Item-finding rows:
## start

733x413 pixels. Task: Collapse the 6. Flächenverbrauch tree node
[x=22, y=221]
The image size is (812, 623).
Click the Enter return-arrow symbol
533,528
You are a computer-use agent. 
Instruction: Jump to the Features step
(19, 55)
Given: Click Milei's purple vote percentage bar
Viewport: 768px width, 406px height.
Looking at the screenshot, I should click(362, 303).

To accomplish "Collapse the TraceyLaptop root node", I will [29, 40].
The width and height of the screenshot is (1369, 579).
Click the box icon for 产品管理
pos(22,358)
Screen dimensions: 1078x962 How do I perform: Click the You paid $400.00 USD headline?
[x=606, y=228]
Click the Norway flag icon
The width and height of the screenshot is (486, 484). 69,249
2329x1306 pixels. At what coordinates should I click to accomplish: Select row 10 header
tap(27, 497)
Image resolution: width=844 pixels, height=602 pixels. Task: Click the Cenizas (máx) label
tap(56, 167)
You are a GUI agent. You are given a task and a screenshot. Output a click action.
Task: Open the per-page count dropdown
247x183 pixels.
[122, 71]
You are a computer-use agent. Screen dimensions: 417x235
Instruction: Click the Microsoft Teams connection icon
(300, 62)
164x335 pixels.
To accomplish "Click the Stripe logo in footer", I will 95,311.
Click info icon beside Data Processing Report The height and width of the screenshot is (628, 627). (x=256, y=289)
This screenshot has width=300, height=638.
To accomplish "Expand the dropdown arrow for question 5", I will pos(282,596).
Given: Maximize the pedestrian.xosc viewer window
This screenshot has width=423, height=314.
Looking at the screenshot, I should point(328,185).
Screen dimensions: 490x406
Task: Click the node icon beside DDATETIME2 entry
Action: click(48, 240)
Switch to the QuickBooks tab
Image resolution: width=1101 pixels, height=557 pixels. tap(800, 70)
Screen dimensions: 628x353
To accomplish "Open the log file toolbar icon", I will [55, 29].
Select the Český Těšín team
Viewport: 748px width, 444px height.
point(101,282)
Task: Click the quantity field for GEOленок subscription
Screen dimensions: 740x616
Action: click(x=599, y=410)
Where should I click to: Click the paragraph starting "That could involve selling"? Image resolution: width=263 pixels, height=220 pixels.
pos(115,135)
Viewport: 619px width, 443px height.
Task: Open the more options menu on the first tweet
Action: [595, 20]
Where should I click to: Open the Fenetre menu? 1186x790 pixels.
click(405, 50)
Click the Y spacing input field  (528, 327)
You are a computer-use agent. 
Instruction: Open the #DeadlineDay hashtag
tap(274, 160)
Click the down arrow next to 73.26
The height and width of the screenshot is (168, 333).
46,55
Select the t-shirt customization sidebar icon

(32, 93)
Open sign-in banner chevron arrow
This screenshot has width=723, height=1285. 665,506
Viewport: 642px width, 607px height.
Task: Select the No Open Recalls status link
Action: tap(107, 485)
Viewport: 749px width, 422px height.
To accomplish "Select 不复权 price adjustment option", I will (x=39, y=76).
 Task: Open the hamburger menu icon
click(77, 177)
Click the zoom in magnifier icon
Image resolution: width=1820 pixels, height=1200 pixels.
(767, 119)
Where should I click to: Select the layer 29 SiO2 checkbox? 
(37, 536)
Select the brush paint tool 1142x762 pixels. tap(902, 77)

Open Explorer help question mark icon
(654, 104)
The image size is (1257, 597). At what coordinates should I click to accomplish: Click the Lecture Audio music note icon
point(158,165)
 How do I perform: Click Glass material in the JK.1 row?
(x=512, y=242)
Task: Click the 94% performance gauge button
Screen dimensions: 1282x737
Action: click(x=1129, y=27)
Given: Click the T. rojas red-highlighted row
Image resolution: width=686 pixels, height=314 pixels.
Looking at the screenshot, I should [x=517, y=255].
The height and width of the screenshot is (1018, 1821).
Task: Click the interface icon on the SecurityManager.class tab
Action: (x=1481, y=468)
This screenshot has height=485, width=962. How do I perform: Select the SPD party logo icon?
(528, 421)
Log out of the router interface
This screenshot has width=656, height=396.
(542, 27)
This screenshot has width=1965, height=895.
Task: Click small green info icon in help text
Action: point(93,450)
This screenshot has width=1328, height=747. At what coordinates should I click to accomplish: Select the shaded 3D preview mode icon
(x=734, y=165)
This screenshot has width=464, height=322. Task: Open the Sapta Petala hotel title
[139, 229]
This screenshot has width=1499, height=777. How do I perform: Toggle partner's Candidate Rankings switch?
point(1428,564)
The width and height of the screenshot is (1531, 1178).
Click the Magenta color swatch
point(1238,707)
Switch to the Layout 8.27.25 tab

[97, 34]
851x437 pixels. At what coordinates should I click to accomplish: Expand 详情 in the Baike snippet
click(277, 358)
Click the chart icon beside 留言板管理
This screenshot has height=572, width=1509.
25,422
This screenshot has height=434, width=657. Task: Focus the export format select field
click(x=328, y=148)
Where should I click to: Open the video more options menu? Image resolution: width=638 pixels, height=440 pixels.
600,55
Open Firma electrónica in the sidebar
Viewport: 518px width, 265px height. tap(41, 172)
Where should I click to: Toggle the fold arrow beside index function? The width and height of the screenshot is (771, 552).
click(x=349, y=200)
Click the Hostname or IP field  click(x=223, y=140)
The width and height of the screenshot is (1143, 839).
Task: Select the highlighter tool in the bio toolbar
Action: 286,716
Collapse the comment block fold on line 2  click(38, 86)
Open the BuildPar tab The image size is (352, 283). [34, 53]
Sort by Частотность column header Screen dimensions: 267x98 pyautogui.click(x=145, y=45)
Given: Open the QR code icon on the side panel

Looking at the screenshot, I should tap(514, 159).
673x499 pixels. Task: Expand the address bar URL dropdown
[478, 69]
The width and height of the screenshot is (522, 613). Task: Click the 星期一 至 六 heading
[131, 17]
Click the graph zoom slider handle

## end

Turn the lines from the one containing "Click the Hostname" through the end of the rows into a Markdown table with the columns Number and Line, leaving out blank lines.

| Number | Line |
|---|---|
| 1 | Click the Hostname or IP field  click(x=223, y=140) |
| 2 | The width and height of the screenshot is (1143, 839). |
| 3 | Task: Select the highlighter tool in the bio toolbar |
| 4 | Action: 286,716 |
| 5 | Collapse the comment block fold on line 2  click(38, 86) |
| 6 | Open the BuildPar tab The image size is (352, 283). [34, 53] |
| 7 | Sort by Частотность column header Screen dimensions: 267x98 pyautogui.click(x=145, y=45) |
| 8 | Given: Open the QR code icon on the side panel |
| 9 | Looking at the screenshot, I should tap(514, 159). |
| 10 | 673x499 pixels. Task: Expand the address bar URL dropdown |
| 11 | [478, 69] |
| 12 | The width and height of the screenshot is (522, 613). Task: Click the 星期一 至 六 heading |
| 13 | [131, 17] |
| 14 | Click the graph zoom slider handle |